Updated nyble to support ubuntu 20.04 LTS and debian 10
By joe
- 3 minutes read - 525 wordsFor those who don’t know what nyble is … you can read an old post here. The short version is that it gives you an always reproducible bootable ramdisk (or stateful if you need) image (installation for stateful folk). You avoid worrying about configuration drift, as you roll a new image in ~10-20 minutes, and turn a configuration management problem into a simpler image management problem. Which may be solved with a database backed booting system like, I dunno, tiburon with minio providing the data store.
I have not yet containerized tiburon and its dependencies, but this is coming soon. I’d like to be able to roll this (complete with minio!) out whereever I need an instant bare-metal or VM booted set of specific images. It’s amazing how much I run into those issues these days. For #HPC.
One of my tests for the debian 10 port was a desire to reload a machine from debian9 to debian10. I could have followed the update docs, but this machine had been updated from debian8 originally, and was getting wonky about installs. I figured a clean reload was in order.
I had tried to load it by hand the night before, but, well, all distro installers are brittle. You should generally spend as little time as possible inside the installer. This has been true of all linux I’ve used. And Irix. And *BSD. SmartOS wasn’t bad on install, though the lack of drivers had been annoying. I’ve put down SmOS for now. Maybe if some big company starts backing it, that will change.
It took about 10 minutes to image the physical machine with this. I have a local debian mirror, so it was pretty fast. I did this by reformatting the /dev/md0 of the machine (where / is located) to an ext4. I would have preferred xfs, but for OS drives, it really doesn’t matter if they are cattle vs pets. This should be cattle, though I had some post install hand config to do. I’ll be working on adding support for that in next bits of nyble, so that physical installations can call a post install configuration step. Right now this is handled at boot time for rambooted machines.

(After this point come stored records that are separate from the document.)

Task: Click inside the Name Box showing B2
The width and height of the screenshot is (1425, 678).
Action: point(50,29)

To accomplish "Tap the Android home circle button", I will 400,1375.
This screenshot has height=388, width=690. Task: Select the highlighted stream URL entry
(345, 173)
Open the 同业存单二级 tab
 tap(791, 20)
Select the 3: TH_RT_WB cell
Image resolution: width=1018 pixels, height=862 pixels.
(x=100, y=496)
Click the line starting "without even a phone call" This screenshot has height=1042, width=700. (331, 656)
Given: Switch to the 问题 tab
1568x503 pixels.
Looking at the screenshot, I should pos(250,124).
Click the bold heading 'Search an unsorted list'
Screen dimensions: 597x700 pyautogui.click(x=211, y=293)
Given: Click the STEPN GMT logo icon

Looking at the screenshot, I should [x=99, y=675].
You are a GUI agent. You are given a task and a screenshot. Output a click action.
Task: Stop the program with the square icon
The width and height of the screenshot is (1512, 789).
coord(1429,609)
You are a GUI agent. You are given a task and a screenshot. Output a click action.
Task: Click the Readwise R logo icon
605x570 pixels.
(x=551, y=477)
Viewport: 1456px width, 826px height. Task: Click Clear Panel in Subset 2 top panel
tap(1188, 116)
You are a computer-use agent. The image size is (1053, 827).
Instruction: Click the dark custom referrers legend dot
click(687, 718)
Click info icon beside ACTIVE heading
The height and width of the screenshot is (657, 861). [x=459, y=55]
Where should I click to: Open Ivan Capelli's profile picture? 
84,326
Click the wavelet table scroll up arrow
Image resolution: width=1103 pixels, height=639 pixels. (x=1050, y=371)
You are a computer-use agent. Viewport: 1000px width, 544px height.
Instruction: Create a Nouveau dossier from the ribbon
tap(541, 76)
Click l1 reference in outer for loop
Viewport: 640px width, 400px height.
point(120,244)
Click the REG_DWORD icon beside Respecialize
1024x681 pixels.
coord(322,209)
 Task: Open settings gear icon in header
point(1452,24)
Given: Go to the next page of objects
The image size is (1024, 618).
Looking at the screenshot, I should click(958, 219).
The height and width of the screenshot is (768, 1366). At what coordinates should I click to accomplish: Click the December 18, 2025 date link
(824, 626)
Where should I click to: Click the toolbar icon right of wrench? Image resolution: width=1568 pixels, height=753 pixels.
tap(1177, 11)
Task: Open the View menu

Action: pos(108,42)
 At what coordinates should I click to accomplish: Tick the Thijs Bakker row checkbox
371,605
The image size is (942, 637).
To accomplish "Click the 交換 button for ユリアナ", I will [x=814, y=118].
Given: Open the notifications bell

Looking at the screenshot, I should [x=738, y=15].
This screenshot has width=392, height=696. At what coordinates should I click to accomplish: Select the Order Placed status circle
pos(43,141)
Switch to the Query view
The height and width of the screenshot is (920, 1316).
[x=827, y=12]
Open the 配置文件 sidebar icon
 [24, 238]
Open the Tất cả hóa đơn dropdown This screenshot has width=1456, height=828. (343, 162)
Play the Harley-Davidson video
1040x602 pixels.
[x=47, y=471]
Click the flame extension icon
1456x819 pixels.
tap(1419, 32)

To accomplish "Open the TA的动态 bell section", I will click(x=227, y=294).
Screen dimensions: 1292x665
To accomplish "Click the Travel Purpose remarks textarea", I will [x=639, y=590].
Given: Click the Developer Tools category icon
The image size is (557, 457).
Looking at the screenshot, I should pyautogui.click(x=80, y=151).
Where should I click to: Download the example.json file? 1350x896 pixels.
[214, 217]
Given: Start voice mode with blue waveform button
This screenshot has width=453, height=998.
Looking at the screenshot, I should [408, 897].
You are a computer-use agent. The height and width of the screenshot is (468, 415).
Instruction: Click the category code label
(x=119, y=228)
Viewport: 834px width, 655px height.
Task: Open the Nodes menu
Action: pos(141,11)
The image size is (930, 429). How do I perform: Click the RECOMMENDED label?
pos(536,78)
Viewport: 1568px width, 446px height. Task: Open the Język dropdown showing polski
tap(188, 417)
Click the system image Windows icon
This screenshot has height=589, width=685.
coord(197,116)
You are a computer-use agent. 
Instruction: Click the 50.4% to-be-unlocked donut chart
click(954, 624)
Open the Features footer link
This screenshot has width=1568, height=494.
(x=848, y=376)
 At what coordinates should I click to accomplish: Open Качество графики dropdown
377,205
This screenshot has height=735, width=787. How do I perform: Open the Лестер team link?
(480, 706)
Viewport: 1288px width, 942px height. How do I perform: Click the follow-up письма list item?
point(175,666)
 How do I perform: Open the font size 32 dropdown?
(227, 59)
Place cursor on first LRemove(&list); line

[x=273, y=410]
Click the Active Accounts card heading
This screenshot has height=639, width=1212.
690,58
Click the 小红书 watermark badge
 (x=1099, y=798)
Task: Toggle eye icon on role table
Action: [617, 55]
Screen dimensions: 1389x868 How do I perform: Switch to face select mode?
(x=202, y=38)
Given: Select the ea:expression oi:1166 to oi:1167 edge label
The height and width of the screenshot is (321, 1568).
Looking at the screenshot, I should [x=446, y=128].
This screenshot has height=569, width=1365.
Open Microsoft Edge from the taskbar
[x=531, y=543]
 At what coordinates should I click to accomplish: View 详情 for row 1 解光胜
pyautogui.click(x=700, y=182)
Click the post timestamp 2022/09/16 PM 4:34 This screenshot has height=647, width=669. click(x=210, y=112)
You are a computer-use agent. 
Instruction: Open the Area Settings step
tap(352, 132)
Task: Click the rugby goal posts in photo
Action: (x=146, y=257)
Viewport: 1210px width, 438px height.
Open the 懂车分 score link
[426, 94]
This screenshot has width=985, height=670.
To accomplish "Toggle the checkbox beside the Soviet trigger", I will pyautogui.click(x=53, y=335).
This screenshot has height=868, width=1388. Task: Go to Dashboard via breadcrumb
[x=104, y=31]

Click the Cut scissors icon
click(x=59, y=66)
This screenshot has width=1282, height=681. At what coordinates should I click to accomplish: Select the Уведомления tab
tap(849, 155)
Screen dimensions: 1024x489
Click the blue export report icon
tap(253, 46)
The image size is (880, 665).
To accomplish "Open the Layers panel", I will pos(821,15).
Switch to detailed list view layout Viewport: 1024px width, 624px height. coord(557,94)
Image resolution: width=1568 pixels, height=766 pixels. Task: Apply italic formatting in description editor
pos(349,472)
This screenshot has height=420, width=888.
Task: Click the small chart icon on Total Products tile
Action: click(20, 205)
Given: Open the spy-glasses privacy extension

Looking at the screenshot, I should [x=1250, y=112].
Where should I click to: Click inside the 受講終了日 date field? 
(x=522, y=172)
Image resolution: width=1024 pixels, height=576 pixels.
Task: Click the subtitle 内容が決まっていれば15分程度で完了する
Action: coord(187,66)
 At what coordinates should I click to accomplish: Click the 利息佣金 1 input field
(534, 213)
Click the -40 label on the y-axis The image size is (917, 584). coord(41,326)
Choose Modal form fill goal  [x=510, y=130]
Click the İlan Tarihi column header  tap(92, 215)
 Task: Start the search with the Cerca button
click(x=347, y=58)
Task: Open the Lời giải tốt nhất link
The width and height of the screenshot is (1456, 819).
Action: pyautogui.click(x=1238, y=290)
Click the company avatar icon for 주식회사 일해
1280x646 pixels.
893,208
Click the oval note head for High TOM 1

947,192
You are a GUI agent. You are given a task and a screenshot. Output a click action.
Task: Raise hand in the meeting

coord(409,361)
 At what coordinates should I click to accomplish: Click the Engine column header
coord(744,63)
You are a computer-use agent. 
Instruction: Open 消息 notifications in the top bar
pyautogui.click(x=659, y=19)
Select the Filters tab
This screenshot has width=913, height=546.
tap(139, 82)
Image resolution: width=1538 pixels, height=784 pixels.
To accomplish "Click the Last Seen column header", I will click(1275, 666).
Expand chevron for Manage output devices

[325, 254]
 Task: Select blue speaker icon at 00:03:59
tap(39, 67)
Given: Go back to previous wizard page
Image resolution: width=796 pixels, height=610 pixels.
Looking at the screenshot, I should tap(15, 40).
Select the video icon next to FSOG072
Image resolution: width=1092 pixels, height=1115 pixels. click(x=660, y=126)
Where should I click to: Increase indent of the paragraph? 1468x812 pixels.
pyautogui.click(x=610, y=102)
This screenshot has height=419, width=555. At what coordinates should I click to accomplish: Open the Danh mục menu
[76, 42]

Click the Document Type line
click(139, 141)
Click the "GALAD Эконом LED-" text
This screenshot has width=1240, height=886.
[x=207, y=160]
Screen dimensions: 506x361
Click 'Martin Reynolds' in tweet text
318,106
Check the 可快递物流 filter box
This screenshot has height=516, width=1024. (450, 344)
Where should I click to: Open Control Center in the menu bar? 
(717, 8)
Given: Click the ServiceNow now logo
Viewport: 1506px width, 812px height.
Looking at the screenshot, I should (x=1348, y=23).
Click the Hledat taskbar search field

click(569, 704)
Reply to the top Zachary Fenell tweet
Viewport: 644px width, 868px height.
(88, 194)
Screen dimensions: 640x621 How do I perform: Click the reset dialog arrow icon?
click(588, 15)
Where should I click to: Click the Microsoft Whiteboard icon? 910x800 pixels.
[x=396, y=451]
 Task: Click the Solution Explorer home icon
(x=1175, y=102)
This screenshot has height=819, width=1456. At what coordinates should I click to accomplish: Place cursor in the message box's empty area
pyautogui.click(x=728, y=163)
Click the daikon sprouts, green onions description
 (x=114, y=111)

That system is now quite perky, and unbroken w.r.t. package installation. Nvidia card is working great, cuda installed, mellanox drivers installed with the Mellanox OFED 5.x stack.
I wanted to make this work for Ubuntu 20.04 LTS as well. So I copied over the 18.04 directories into a new directory nyble/OS/ubuntu20.04
, did some edits there and to Makefile, and off to the races we go.
This now creates a nice 20.04 image in about 20 minutes (I don’t have a local mirror of 20.04 yet, though I will soon).
This was a fun weekend project. But its Monday, so back to work I go.
Feel free to pull the projects down, and try them out. I am looking into what the costs of hosting a boot server in a public cloud would be. I’ve got a good internet connection, but booting from it would take a while (potentially up to 400 seconds for transfering images).